The city council of small-town Cotati, California, recently extended its ban on chain restaurants by six months, and is planning on implementing permanent restrictions on outside vendors in the next few weeks. You can take a look at the "arguments" for the ban (read: self-serving nonsense) in the council’s March 28 minutes.
Unlike, say, New York’s zoning restrictions on fast-food restaurants, which are primarily motivated by a paternalistic impulse to keep “bad” foods off people’s plates, Cotati’s ban is meant to protect “mom and pop” operations from — in the words of local café owner Carolina Clare — “these huge migratory birds that come into town and suck up all the resources.” (As an objective and financially disinterested observer, we trust that Clare has the interests of the whole town in mind. Right.)
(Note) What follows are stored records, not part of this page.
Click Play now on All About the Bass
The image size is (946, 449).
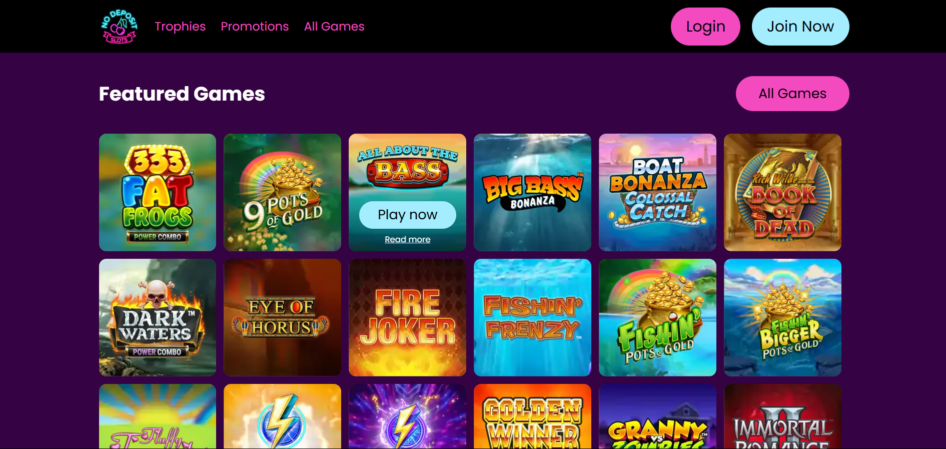(x=407, y=215)
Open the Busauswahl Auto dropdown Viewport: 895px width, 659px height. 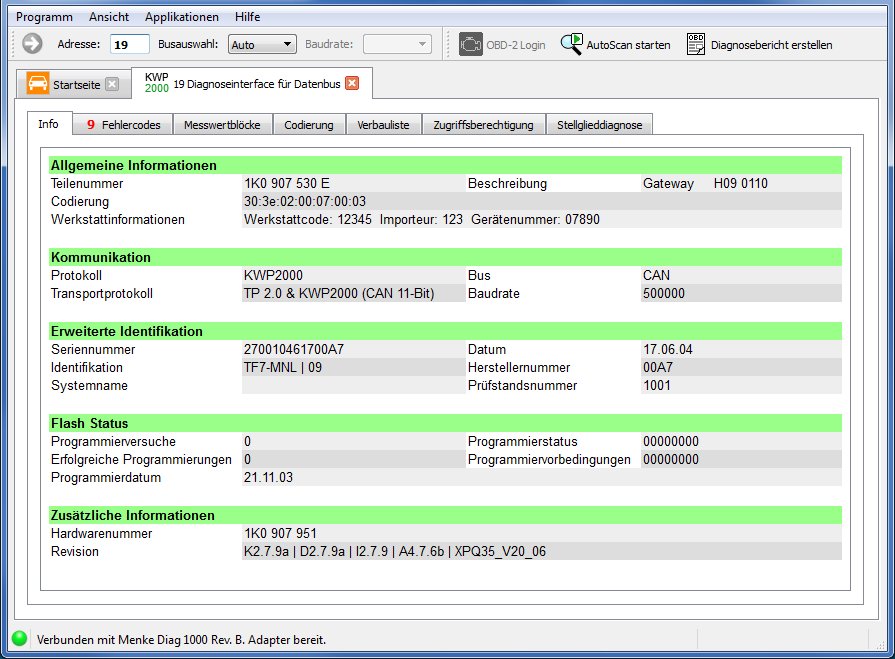(262, 44)
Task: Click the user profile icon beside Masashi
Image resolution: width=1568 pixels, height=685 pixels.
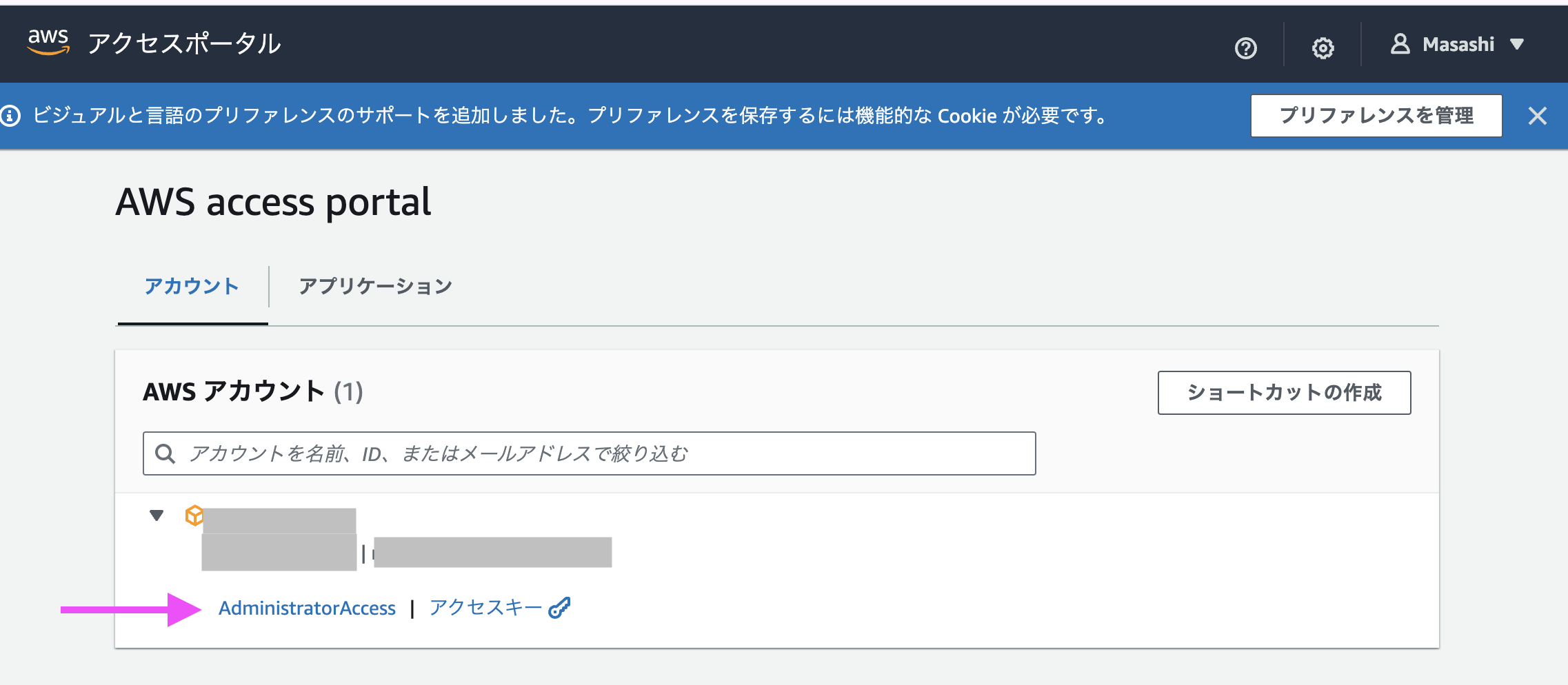Action: (x=1400, y=44)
The council’s decision to transform local laws into a club for local bistros is just one outgrowth of the anxiety some people have about national chain restaurants. But before big-city legislators get inspired by their small-time counterparts, here’s a reminder: People choose to eat at chains. If officials want them to choose otherwise, they should encourage local eateries to do what every other business must do in the face of competition: improve their products, or offer something their larger competitors can’t. (Also: Chains are just mom-and-pop restaurants that got really popular.)
And for people on fixed incomes who can’t afford "local" gourmet fare, sometimes those chicken nuggets are just what the family pocketbook ordered.